◆ **Work to complete**:
Find "Task: Open File Explorer from the taskbar", then copy its line and every later line of the entries exactly through the end, leaving all pictures out.

Collected data

------------------------

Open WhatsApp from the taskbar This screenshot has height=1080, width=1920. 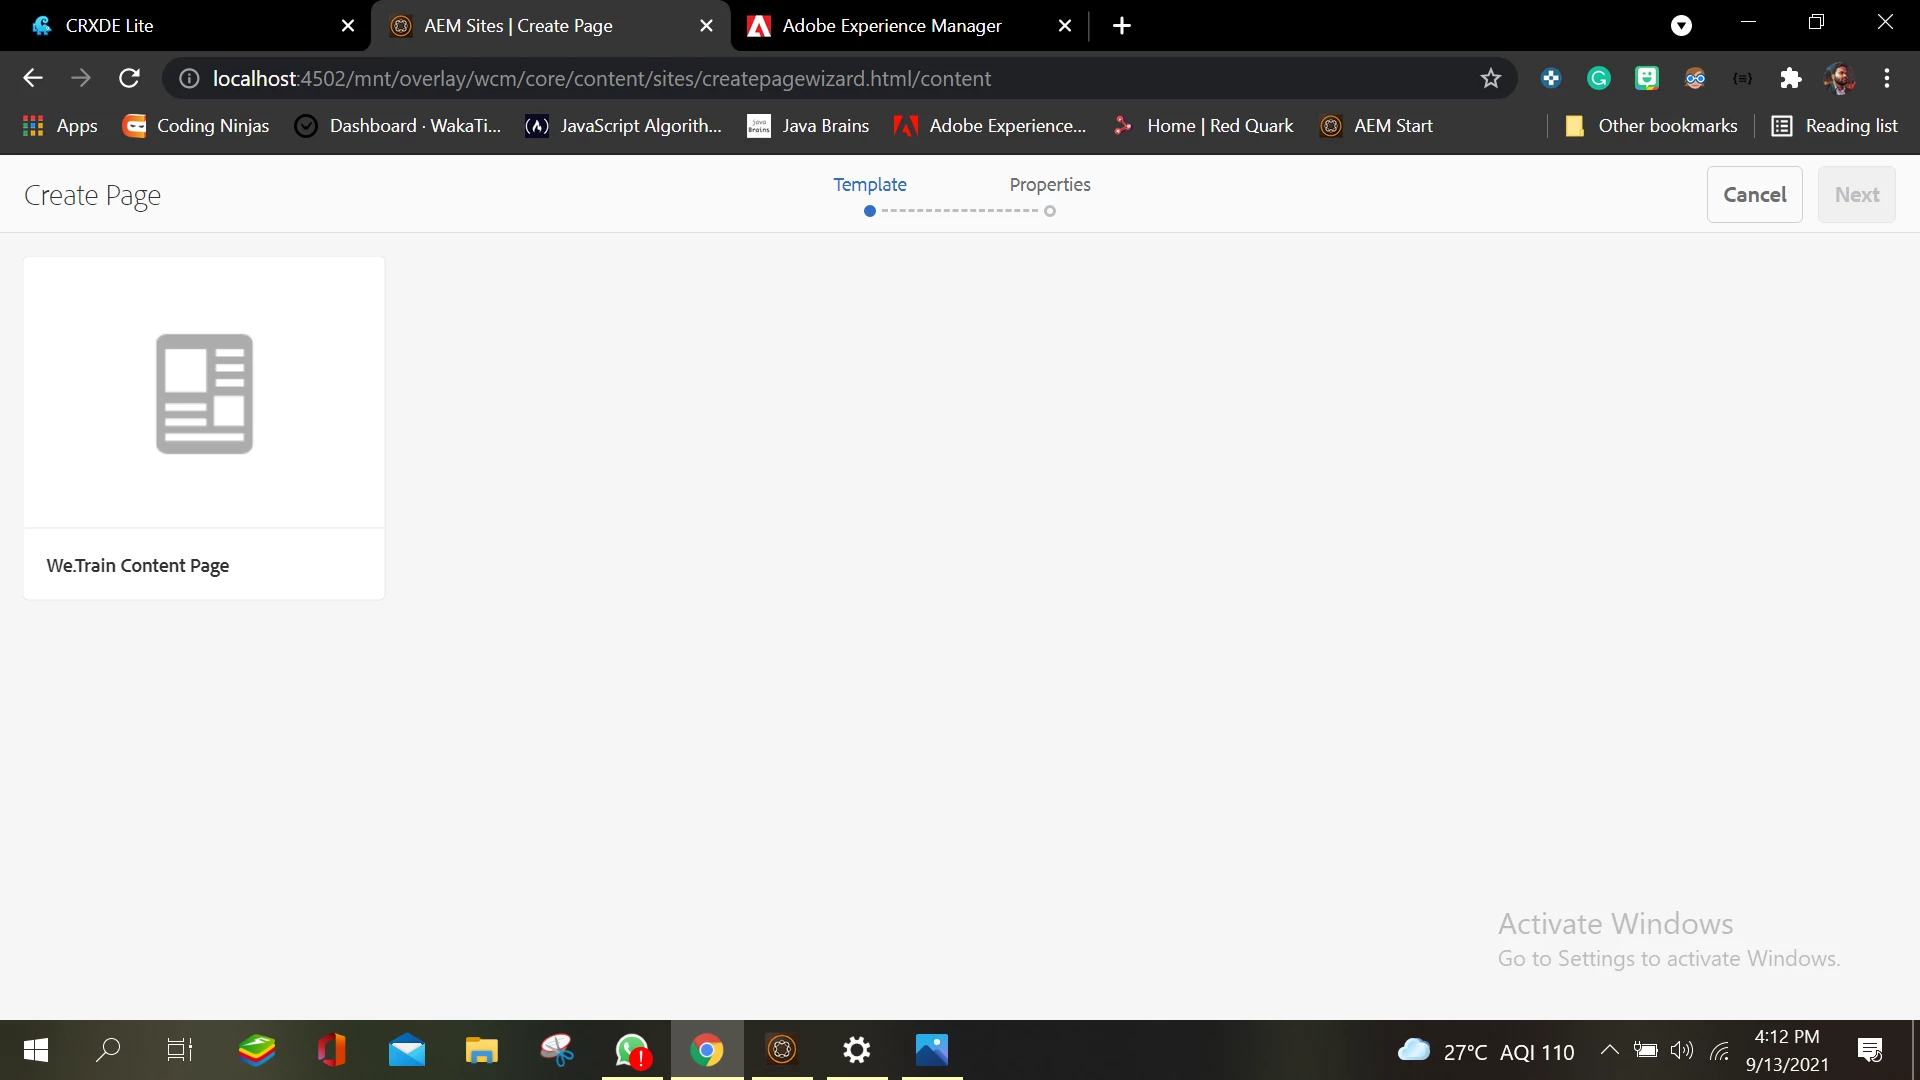632,1050
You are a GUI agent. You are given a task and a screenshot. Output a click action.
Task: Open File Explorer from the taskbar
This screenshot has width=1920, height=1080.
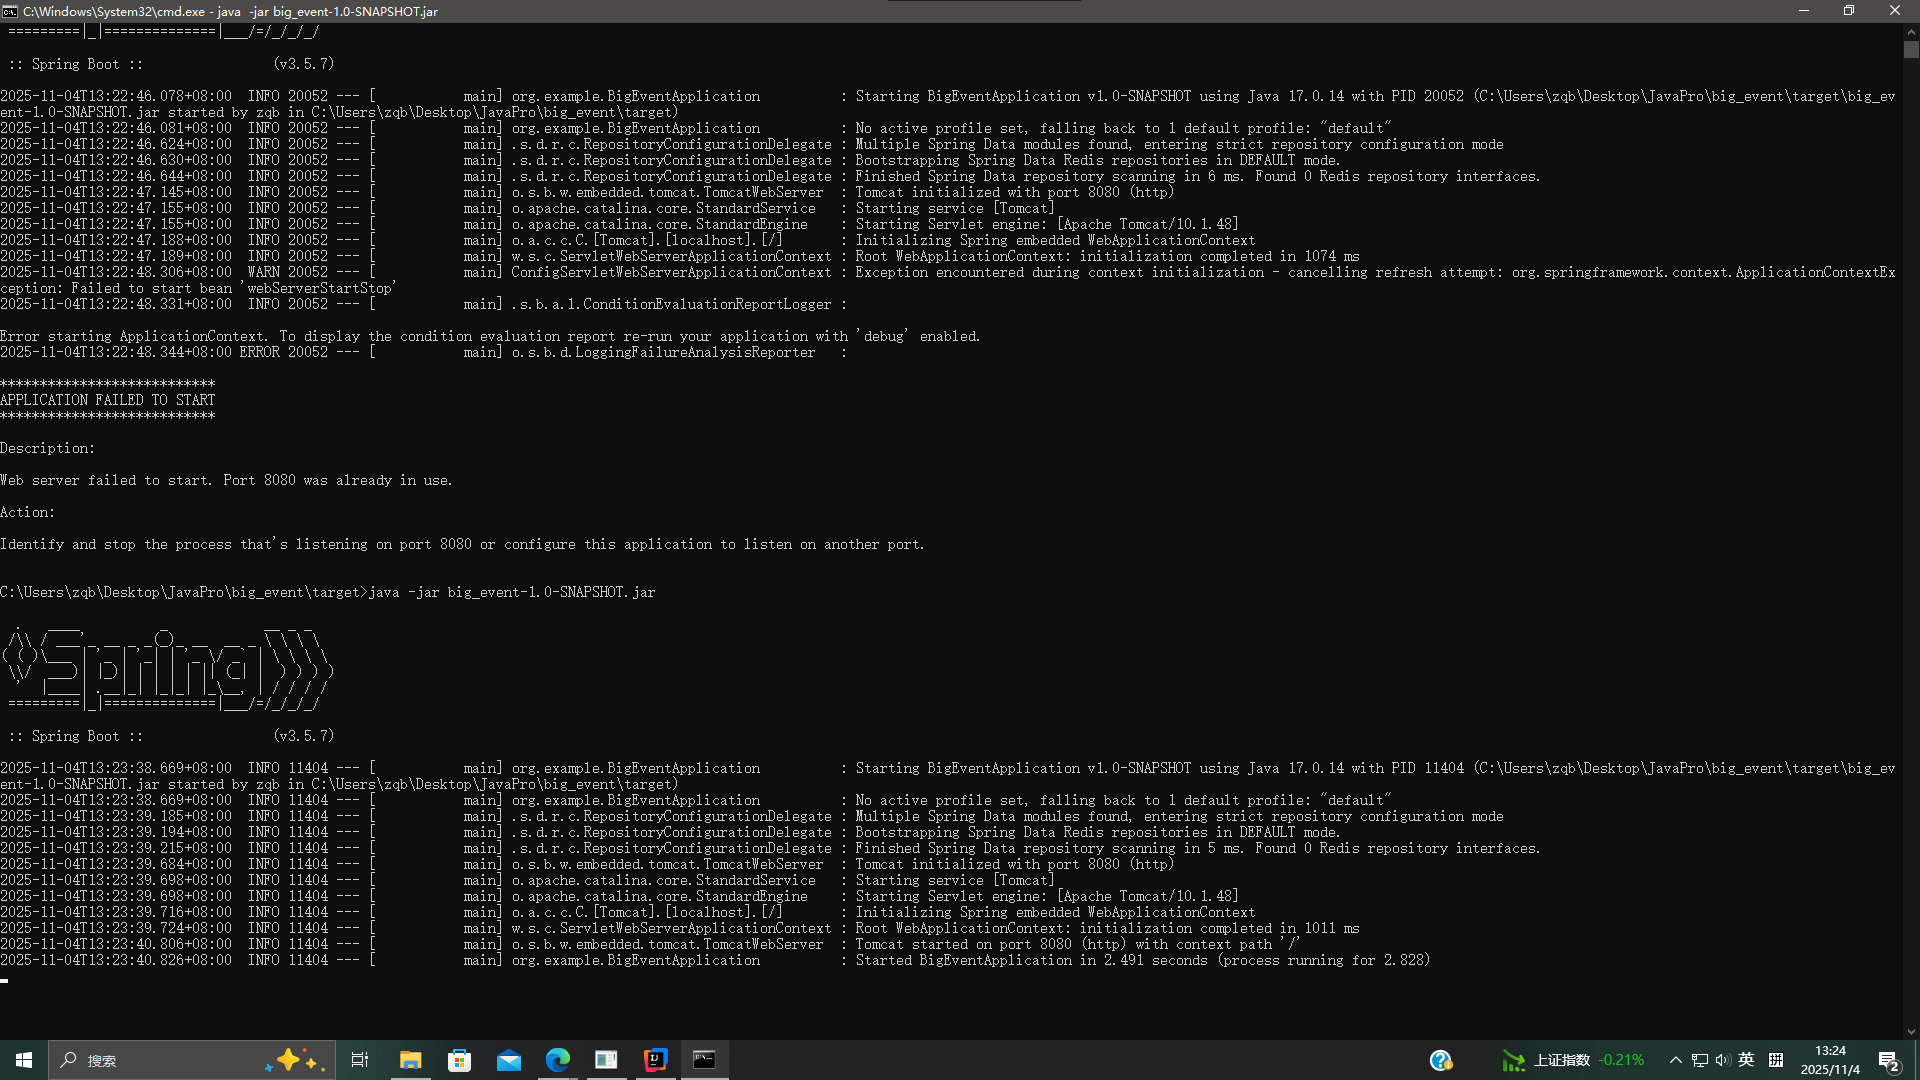(410, 1060)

------------------------

◆ **Task answer**:
Task: Open File Explorer from the taskbar
This screenshot has width=1920, height=1080.
(410, 1060)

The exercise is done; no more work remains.